Task inputs: Begin
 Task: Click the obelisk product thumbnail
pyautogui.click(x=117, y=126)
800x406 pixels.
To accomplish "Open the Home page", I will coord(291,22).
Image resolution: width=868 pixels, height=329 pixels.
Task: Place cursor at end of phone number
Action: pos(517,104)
Task inputs: End
Task inputs: Begin
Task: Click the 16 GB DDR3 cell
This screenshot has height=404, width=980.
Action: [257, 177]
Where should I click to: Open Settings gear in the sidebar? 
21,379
Task inputs: End
Task inputs: Begin
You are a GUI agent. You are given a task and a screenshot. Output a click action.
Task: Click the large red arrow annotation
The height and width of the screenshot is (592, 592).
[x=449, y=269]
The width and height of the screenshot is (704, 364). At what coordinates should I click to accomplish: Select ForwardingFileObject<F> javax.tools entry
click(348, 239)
Task inputs: End
**Problem**
Print exactly the lines above, between the one holding "Task: Click the obelisk product thumbnail" and the one holding "800x406 pixels.", inclusive, and nothing besides.

**Answer space**
 Task: Click the obelisk product thumbnail
pyautogui.click(x=117, y=126)
800x406 pixels.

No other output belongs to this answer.